Die JXK Bielefeld (Studierende Frauen aus Kurdistan) hat am Montag Abend eine Podiumsdisskussion veranstaltet, bei welcher Mahmut Şakar (Rechtsanwalt und gleichzeitig Anwalt von Abdullah Öcalan) referiert hat. 

Şakar erzählte über den von Leyla Güven begonnen Hungerstreik für die Freiheit Abdullah Öcalans und ihren Anstoß zu einem internationalen Aufstand und einer großen Solidaritätswelle. 

Zudem gab er einen umfassenden Einblick in die frühe kurdische Geschichte und beleuchtete schwerpunktmäßig die entscheidende Rolle Öcalans für die kurdische Bevölkerung, die Bedeutung der Rojava-Revolution in einem globalen Kontext und Öcalans Rolle für die gesamte Weltöffentlichkeit. 

Im zweiten Teil schilderte Sakar die erneut und stark aufkeimenden Massenaufstände der Bevölkerung in der Türkei und das entschlossene Streben der Bevölkerung nach Revolution und Widerstand. Er stellte dabei Verbindungen zum andauernden Hungerstreik her, der die derzeitige Lage in der Türkei historisch stark beeinflusst hat und viele Teile der Weltöffentlichkeit positiv überzeugt hat. 

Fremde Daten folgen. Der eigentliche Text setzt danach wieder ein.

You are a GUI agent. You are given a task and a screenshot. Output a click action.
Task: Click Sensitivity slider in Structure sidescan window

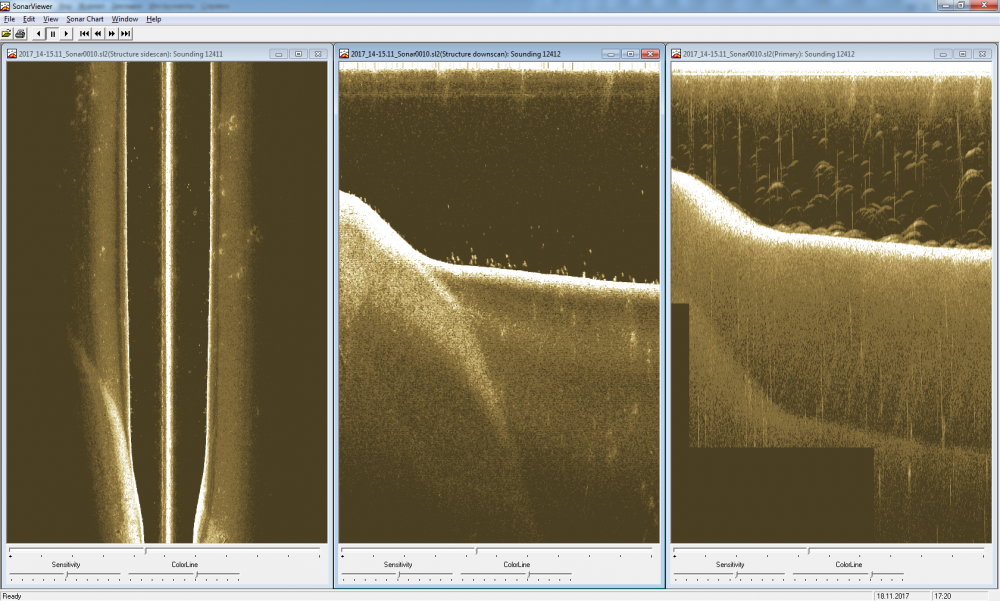tap(66, 575)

Damit zusammenhängend erläuterte er das Schweigen der türkischen Medien über die derzeitigen Aufstände, das Ausmaß und die Wirkungen der Unterdrückungspolitik des türkischen Staates und persönliche Erfahrungen als Anwalt eines großen und bedeutsamen Staatsfeindes.

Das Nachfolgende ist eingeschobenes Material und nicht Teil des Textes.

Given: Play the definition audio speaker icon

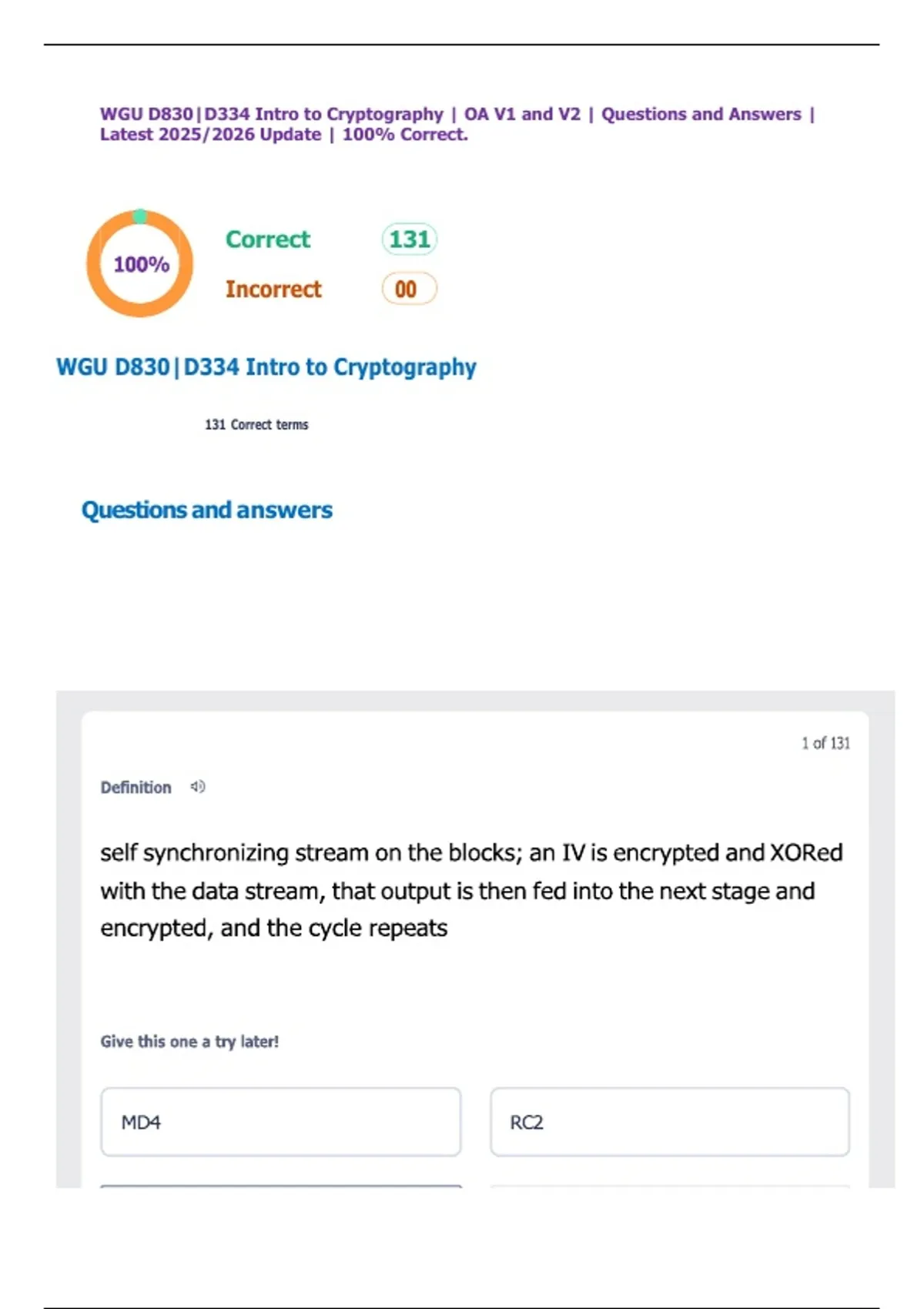Looking at the screenshot, I should point(198,787).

Seinen Beitrag schloss Mahmut Sakar mit den vielseitigen und langfristigen Perspektiven der Revolution in allen vier Teilen Kurdistans ab.

Zitat: „Wir müssen Rojava verteidigen und beschützen. Wenn Rojava fällt, wird das kurdische Volk stark unter diesem entscheidenden Verlust leiden und droht auszusterben.“ 

Etwa 75 Besucher*innen waren am Montag Abend vor Ort und nahmen zahlreich und interessiert an einer Fragenrunde teil. Vor Ort waren zudem viele Internationalist*innen, die sich sehr interessiert zeigten. 

Die Veranstaltung wurde übersetzt und stieß auf sehr viel Beifall.